[FRAGMENTO SELECCIONADO]
------------------------
Los nuevos románticos
El eco de los pasos. Cuando vi la foto de Ignasi López que ahora acompaña esta crónica, me dio un vuelco el corazón y mis tripas gruñeron. No le pregunten dónde la tomó, dice que no importa. Baste saber que corresponde a un lugar de su infancia en las periferias urbanas. El bloque de pisos quedó así en los setenta, abierto en canal, sin vergüenza de ser prueba sin coartada de lo que nunca debió ser imaginado, un bloque de apartamentos en un canal de agua. Estuvo ahí hasta hace dos años. Existe su nostalgia, esta foto. La huella, el recuerdo de lo que queremos olvidar a cualquier precio. Pero no el fotógrafo. Sí, habla de nostalgia: no denuncia, constatación. Tampoco pregunten a su colega Carlos Albalá. Los dos hacen fotos para preservar el eco de los pasos por lugares muertos, donde viven pruebas y emociones. Imágenes de guerras ultramodernas entre la ciudad y el campo.
Citan al unísono a Hannah Arendt: "En la medida en que realmente se pudiera superar el pasado, esta superación consistiría en narrar lo que pasó". Son jóvenes y están dispuestos a hacerlo, a contar lo que sucedió. Estoy ante dos nuevos románticos; en restos, márgenes y derribos ven el futuro de las cosas. Son su cartografía interior: nacieron y se criaron en paisajes así. Como casi todo el mundo hoy, les digo, sólo que ellos no lo esconden ni lo adornan. Espero que continúen, hay mucho que relatar.
Los antropólogos, esos hechiceros, suelen en cambio hablar de no-lugares. Es aquello de "una casa no es un hogar"... Alegan los brujos que nada es permanente en un aeropuerto, el puerto olímpico barcelonés, un centro comercial o un multicine rural, donde surgen sensaciones ambiguas y nómadas (algunas muy estimulantes, apunto sin mala intención), pues ahí se está en alguna parte que no es ni aquí ni allá, en tránsito, a punto de irse o de llegar, de huir o de regresar. O un lugar que dejó de serlo, sin vida, como los descampados donde antes había caminos y ahora hay un vertedero de basuras o de neumáticos o el Fórum. O las tiendas y oficinas nuevas en mi manzana, que no duran más de un año. O las obras abandonadas en la geografía de la especulación en ciudades, el mundo rural, en el mapa turístico al completo.
No sé, la verdad, eso de no-lugar me parece demasiado bonito o demasiado dramático, una trampa. Como si algo fuera permanente mientras está vivo... como si no fuéramos nómadas, cambiantes sin cesar. Qué manía con embellecer o entenebrecer. Mejor dejar, como hacen López y Albalá y pedía el fotógrafo norteamericano Walker Evans, ya en los años treinta, que las cosas se manifiesten como son.
------------------------
[LÍNEAS APORTADAS]
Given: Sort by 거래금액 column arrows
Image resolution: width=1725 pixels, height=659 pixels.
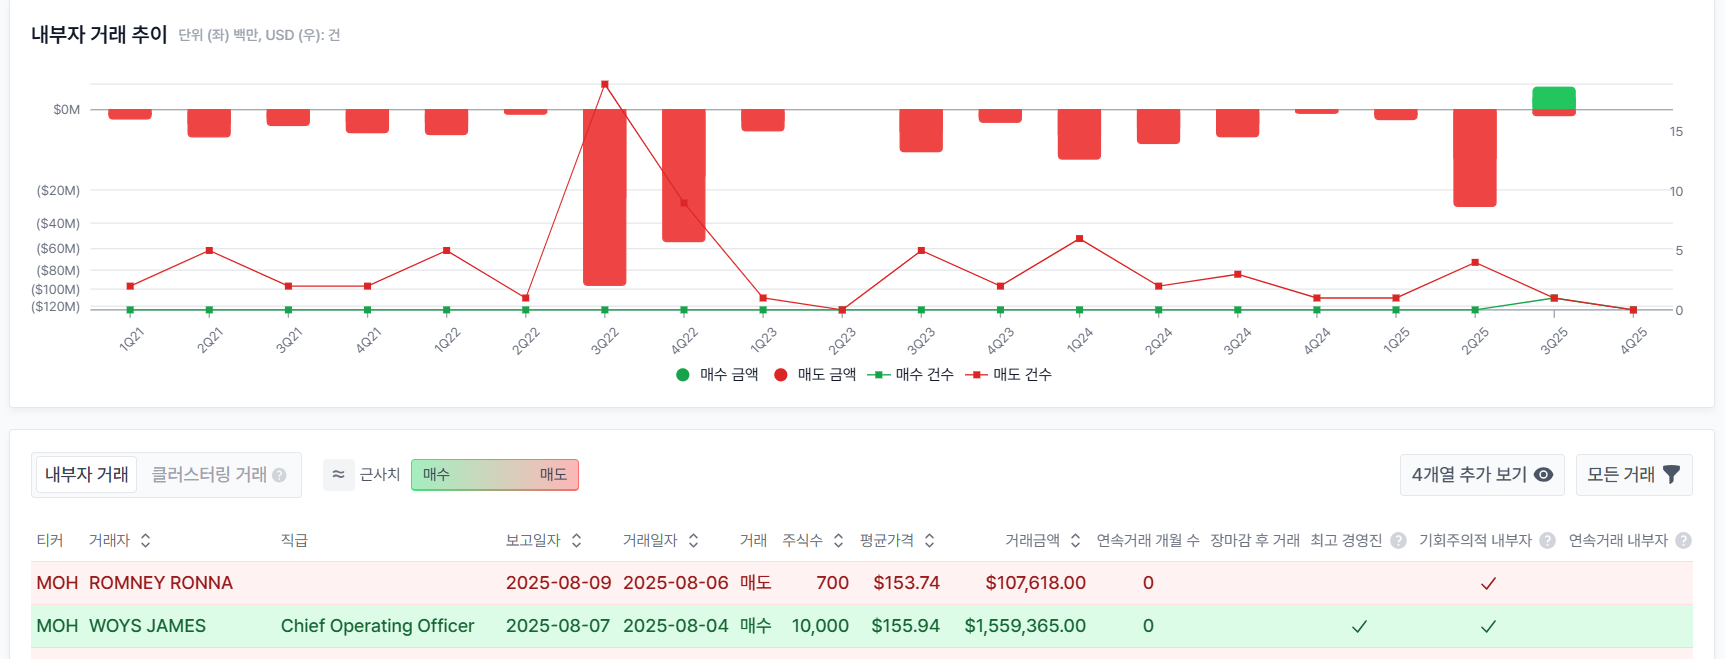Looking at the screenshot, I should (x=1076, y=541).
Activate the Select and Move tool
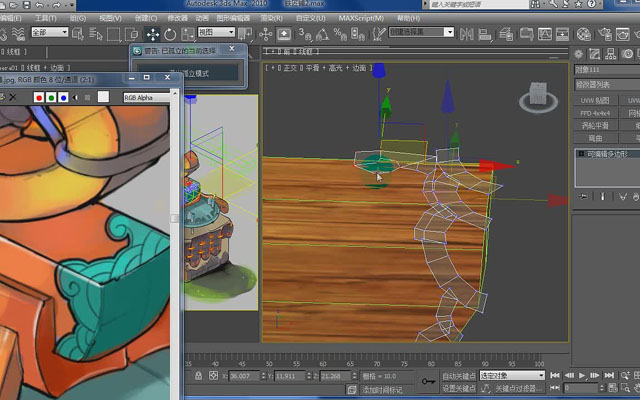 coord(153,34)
------------------------
[TAREAS PROPUESTAS]
1. Según el fragmento seleccionado, ¿a quién citan al unísono López y Albalá?
2. Reescribe el fragmento seleccionado entre "Los antropólogos, esos" y "turístico al completo.", ambos incluidos, sustituyendo "antropólogos" por "sociólogos".
Las líneas proceden de otra fuente.

[EJERCICIO RESUELTO]
1. A Hannah Arendt.

2.
Los sociólogos, esos hechiceros, suelen en cambio hablar de no-lugares. Es aquello de "una casa no es un hogar"... Alegan los brujos que nada es permanente en un aeropuerto, el puerto olímpico barcelonés, un centro comercial o un multicine rural, donde surgen sensaciones ambiguas y nómadas (algunas muy estimulantes, apunto sin mala intención), pues ahí se está en alguna parte que no es ni aquí ni allá, en tránsito, a punto de irse o de llegar, de huir o de regresar. O un lugar que dejó de serlo, sin vida, como los descampados donde antes había caminos y ahora hay un vertedero de basuras o de neumáticos o el Fórum. O las tiendas y oficinas nuevas en mi manzana, que no duran más de un año. O las obras abandonadas en la geografía de la especulación en ciudades, el mundo rural, en el mapa turístico al completo.